_WHAT THE TASK REQUIRES:_ Go through the data and copy each line where the word "near" shows up.

____

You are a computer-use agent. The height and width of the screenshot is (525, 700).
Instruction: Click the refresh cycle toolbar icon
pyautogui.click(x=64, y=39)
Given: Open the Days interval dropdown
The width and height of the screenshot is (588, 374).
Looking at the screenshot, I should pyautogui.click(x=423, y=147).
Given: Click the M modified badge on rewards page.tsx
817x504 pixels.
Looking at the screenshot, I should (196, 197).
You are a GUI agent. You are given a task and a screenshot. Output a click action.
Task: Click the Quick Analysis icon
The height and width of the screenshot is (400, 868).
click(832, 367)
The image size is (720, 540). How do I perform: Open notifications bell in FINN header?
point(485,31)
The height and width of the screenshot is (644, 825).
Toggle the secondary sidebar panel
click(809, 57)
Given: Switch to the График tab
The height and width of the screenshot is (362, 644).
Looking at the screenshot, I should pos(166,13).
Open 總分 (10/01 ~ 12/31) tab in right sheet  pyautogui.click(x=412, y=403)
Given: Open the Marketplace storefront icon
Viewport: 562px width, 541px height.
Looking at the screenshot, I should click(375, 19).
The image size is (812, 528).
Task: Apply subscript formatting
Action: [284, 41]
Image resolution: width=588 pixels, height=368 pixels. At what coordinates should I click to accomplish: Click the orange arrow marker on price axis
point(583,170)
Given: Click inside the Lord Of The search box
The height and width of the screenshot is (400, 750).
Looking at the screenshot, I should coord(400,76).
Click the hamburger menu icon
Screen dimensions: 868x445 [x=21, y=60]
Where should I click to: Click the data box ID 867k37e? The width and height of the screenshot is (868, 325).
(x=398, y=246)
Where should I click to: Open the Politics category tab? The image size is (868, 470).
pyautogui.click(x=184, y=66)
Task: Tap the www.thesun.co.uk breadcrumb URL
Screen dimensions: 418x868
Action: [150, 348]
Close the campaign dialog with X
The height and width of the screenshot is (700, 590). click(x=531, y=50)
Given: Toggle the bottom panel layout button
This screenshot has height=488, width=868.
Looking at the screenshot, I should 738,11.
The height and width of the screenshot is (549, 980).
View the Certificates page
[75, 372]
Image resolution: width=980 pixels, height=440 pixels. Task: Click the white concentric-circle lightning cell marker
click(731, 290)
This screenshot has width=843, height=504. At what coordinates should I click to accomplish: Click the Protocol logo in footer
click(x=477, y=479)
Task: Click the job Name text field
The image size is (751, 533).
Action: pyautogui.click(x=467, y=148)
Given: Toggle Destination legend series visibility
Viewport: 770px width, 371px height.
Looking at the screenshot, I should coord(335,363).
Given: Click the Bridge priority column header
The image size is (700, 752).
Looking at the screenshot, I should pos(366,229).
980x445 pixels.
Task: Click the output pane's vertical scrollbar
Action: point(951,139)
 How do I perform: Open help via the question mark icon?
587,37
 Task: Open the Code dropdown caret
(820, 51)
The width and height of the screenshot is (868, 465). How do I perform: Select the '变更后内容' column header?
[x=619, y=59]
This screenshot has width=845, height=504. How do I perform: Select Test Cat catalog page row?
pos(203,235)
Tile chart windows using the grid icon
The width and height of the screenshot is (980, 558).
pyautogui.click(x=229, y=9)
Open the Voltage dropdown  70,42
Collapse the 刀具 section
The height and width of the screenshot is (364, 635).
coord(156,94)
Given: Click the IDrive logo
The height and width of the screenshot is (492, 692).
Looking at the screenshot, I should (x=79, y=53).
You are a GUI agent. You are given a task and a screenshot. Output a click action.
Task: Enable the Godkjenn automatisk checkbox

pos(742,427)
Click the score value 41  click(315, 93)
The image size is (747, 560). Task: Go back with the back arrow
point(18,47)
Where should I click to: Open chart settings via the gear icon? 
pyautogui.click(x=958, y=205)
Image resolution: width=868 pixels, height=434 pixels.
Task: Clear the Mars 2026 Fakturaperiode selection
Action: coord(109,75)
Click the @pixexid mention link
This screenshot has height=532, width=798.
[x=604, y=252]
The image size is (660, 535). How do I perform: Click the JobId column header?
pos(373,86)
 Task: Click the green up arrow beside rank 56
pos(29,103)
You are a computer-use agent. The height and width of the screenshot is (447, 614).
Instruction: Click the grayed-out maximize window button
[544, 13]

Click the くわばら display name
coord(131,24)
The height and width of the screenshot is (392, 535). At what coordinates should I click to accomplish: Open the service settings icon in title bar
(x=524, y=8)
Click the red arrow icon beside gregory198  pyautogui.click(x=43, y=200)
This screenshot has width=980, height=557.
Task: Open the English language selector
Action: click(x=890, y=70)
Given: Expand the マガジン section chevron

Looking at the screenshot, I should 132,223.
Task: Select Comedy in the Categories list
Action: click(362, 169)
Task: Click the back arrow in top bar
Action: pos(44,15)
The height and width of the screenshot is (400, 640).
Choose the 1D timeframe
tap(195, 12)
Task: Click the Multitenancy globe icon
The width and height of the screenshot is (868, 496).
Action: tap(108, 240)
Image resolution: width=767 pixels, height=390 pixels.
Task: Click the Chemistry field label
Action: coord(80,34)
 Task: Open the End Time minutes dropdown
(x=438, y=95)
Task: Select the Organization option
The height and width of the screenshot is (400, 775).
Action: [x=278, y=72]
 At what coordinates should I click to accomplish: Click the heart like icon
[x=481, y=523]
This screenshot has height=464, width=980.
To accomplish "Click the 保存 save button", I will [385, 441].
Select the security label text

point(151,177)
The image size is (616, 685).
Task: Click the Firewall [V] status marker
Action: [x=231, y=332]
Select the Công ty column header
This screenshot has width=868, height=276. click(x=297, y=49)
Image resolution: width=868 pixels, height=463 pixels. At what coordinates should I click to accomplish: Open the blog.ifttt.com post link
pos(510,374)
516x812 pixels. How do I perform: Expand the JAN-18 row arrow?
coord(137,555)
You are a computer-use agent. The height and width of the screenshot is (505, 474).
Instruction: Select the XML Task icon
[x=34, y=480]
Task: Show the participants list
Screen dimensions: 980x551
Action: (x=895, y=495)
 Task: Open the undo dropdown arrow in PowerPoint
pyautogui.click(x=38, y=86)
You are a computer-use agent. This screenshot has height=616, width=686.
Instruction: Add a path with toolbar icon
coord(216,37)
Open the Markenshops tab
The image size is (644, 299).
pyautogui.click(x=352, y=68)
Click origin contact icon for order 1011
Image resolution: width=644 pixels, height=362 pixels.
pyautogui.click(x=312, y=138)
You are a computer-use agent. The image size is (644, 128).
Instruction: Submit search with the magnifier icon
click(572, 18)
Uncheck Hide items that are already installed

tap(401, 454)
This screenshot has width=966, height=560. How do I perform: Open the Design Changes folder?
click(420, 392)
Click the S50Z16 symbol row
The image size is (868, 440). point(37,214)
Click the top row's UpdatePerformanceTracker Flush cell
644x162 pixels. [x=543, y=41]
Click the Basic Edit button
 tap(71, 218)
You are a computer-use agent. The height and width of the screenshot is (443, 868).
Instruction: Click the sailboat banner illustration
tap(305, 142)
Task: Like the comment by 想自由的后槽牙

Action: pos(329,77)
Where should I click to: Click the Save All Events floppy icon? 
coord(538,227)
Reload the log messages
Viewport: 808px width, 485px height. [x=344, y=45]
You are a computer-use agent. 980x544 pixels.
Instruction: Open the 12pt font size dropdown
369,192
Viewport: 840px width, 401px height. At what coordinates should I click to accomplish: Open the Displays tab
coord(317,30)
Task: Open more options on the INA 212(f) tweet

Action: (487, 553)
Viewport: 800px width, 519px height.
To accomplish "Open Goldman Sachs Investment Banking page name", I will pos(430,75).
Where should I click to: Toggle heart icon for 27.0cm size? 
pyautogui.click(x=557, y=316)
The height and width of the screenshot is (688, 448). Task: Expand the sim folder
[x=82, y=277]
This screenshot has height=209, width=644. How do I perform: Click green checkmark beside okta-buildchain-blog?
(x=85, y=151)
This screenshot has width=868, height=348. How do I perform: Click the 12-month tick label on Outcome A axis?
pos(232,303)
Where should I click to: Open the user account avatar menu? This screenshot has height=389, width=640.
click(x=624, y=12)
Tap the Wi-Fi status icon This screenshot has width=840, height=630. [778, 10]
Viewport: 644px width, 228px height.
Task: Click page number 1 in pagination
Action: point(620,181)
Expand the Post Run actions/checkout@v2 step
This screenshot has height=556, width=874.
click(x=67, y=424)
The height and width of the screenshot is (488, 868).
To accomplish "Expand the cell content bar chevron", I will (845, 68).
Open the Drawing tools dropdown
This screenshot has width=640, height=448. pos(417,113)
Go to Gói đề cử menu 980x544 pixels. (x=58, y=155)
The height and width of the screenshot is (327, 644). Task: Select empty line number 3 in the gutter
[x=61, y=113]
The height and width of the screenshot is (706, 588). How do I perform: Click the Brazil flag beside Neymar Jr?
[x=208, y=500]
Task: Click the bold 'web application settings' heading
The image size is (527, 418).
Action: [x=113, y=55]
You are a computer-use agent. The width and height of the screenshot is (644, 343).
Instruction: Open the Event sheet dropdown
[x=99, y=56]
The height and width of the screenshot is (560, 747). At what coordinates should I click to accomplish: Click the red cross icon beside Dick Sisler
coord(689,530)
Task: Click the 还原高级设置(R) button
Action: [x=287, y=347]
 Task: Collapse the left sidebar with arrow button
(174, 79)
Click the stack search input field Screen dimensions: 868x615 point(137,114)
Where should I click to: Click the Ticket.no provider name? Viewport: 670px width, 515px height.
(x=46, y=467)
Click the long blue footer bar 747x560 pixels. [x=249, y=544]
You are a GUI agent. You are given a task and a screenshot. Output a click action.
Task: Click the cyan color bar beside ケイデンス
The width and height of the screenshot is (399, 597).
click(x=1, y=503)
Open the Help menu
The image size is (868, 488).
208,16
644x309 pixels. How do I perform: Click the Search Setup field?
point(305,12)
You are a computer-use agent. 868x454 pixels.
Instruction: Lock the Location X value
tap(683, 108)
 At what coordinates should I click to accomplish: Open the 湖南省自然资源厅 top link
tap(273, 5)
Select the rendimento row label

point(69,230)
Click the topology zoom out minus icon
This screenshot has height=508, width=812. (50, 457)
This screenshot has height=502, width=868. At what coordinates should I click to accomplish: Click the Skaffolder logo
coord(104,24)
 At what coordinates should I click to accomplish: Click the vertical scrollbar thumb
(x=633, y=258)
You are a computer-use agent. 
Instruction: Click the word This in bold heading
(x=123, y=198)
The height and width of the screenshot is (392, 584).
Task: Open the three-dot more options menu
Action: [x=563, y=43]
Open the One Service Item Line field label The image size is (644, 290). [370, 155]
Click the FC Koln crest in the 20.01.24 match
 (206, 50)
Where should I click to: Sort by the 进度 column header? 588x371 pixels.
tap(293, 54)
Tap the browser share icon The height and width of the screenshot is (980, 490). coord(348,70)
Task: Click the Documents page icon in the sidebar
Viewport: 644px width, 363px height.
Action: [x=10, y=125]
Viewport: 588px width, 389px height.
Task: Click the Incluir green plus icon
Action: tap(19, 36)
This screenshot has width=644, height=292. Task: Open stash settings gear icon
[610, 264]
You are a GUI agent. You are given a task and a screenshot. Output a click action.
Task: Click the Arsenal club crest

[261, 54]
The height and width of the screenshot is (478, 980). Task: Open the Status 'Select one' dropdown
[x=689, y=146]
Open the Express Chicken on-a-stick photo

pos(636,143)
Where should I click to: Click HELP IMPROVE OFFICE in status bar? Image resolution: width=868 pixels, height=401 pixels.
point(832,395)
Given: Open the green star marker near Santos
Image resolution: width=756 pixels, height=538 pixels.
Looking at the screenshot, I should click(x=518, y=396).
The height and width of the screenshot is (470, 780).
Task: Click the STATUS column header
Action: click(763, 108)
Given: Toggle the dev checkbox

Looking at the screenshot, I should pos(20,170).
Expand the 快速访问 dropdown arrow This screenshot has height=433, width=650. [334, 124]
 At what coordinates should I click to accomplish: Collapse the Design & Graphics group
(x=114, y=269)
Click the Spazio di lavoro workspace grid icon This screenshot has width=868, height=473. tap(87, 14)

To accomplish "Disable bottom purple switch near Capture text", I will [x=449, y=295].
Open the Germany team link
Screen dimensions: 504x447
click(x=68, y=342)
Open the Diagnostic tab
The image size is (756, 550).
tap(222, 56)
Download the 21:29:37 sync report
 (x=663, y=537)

____

_TASK OUTPUT:_
Given: Open the green star marker near Santos
To accomplish "Disable bottom purple switch near Capture text", I will [x=449, y=295].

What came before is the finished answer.